A situation at hand involves several .txt data files saved in a directory. The files have unequal lengths and each file consists of several columns names. The files have an "id" column but the remaining column names are distinct. As an example let's consider the following small scenario, df1 and df2 as the data files in the directory:
df1<-
structure(
list(id = c(1L, 2L, 3L, 4L),
a1=c(10L, 6L, 2L, 8L),
a2 = c(22L, 7L, 5L, 1L),
a3 = c(3L, 12L, 1L, 5L)),
.Names = c("id", "a1", "a2","a3"),
class = "data.frame",
row.names = c(NA,-4L))
df2<-structure(
list(id = c(1L, 2L, 3L),
b1=c(8L, 5L, 4L),
b2 = c(7L, 10L, 11L),
b3 = c(6L, 2L, 1L)),
.Names = c("id", "b1", "b2","b3"),
class = "data.frame",
row.names = c(NA,-3L))
What I intend to do is to subset each data based on some selected column names, say "a1" and "a2" for df1 and "b1" and "b2" for df2.
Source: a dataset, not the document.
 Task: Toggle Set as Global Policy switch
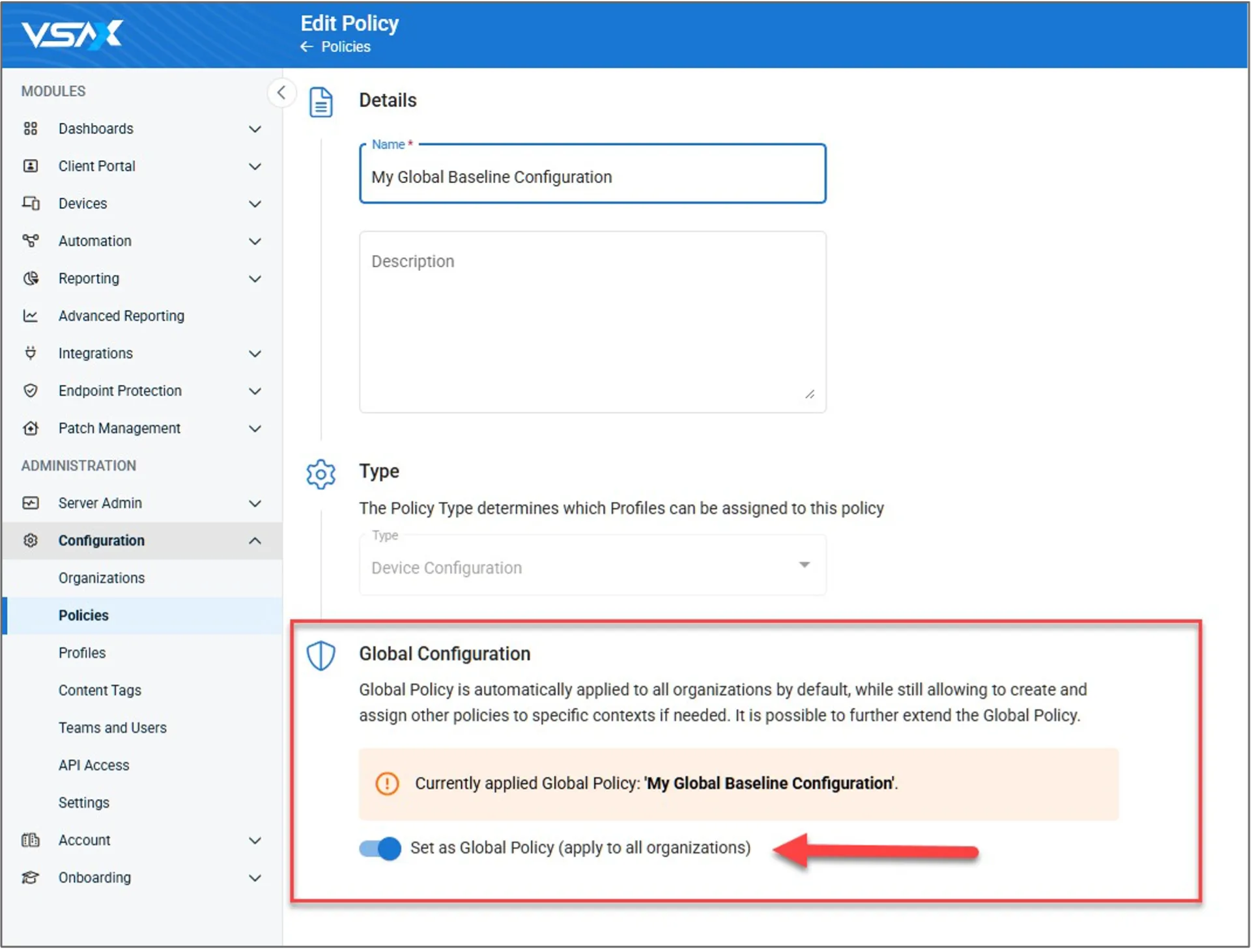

I tried the following codes:
set(".../")
df1<-read.table("df1.txt", header=T)
df2<-read.table("df2.txt", header=T)
new.df1<-data.frame(df1$a1,df1$a2)
new.df2<-data.frame(df1$b1,df1$b2)
My concern is that this approach is less efficient because there are many data files each with many variables which means I have to repeat the above lines of codes several times. Is there a way to loop through the directory to subset each data based on the relevant column names? Your help is greatly appreciated.